I’m glad that evolutionary theory — so long framed almost entirely around competition — is finally being nuanced by a deeper recognition: cooperation is also fundamental to life itself. Few scientists embodied this shift more powerfully than Lynn Margulis.
She was rejected 15 times, dismissed as unruly, and largely pushed aside by the scientific establishment. Then the evidence proved she was right — and it changed biology forever.
In 1966, at just twenty-eight years old, Margulis proposed an idea that challenged one of science’s deepest assumptions. Evolution, she argued, was not driven only by struggle and competition. Some of life’s greatest breakthroughs emerged through collaboration (Margulis, 1967).
Her theory of endosymbiosis proposed that mitochondria — the energy-producing structures inside every complex cell — were once independent bacteria. Instead of destroying one another, ancient organisms formed a partnership so profound that they eventually became inseparable.
Every breath we take, every thought we think, depends on this ancient cooperation.
She called the process symbiogenesis: the creation of new life forms through living together (Margulis & Sagan, 2002).
Fifteen scientific journals rejected her paper before it was finally published in 1967.
Years later, advances in DNA sequencing confirmed what she had seen long before others could. Mitochondria contain their own DNA — and that DNA is bacterial. Her theory was no longer radical speculation. It became a cornerstone of modern evolutionary biology.
What Margulis left us is more than a biological insight. It is a different way of seeing life itself.

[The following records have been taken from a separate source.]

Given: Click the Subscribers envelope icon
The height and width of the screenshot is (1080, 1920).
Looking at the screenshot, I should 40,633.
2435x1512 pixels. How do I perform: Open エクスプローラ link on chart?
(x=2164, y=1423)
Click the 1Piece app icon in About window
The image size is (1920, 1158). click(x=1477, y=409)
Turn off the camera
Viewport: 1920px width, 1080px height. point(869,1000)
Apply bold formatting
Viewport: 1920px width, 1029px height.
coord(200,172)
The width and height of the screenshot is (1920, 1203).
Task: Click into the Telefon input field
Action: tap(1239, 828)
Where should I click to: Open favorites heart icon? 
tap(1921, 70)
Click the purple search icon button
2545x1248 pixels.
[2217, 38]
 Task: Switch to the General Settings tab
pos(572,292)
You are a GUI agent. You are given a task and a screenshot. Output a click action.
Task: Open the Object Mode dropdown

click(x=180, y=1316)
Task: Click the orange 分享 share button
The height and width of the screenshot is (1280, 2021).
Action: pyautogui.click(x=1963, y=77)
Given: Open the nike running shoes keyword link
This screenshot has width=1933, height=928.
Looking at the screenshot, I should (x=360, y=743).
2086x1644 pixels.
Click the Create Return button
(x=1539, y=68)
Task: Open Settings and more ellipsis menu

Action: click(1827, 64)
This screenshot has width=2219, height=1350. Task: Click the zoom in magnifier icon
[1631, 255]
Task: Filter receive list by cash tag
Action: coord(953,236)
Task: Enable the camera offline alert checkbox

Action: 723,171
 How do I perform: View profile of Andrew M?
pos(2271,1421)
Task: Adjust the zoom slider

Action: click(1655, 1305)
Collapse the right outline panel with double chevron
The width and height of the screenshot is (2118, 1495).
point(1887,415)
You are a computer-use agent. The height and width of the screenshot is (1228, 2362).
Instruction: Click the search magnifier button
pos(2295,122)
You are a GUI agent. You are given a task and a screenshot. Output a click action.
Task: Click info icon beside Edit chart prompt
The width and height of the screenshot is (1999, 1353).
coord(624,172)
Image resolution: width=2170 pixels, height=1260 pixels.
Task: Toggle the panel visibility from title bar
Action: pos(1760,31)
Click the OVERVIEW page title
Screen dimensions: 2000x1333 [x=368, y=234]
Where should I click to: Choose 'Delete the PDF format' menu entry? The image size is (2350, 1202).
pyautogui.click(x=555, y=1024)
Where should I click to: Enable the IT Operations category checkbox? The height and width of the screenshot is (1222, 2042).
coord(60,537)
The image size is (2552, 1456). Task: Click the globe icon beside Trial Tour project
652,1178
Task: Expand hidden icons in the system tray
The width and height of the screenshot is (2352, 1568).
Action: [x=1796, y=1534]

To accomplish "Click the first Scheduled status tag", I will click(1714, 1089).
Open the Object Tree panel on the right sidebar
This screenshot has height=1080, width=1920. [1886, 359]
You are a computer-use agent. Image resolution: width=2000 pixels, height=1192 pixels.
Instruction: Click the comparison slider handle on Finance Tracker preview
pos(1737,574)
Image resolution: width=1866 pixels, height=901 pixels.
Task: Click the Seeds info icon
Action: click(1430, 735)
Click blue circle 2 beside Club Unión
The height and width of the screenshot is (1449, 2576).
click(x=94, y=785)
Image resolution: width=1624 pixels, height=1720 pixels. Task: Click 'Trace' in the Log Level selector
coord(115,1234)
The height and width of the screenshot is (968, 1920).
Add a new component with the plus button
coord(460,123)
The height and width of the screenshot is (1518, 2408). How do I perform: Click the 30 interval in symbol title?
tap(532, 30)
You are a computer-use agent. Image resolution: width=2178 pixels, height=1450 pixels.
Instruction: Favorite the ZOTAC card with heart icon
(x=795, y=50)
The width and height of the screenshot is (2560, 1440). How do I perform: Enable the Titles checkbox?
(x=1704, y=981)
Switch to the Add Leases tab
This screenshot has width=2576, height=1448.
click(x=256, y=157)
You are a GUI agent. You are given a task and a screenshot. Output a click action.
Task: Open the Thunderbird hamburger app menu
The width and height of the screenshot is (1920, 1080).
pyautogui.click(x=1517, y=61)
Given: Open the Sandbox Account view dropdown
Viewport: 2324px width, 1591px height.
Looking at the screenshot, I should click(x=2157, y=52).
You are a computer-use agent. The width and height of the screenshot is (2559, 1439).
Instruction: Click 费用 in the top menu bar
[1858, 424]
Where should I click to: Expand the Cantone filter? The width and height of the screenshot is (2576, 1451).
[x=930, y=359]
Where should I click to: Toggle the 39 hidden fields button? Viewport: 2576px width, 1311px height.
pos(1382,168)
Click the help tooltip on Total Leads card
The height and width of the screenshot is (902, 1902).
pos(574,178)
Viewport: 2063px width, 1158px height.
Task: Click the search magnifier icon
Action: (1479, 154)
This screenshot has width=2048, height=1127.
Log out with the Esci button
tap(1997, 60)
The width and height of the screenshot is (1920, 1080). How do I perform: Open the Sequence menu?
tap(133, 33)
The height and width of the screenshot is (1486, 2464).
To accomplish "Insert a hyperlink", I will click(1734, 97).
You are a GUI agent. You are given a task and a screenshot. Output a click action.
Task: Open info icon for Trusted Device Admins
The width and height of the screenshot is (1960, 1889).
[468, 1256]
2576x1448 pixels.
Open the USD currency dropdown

Every complex organism on Earth is, at its core, a collaboration.
The boundary between self and other was never as clear as we imagined. Life did not evolve only through conquest. Sometimes, the greatest leap forward came through learning to live together.
References
Margulis, L. (1967). On the origin of mitosing cells. Journal of Theoretical Biology, 14(3), 225–274. https://doi.org/10.1016/0022-5193(67)90079-3
Margulis, L., & Sagan, D. (2002). Acquiring genomes: A theory of the origins of species. Basic Books.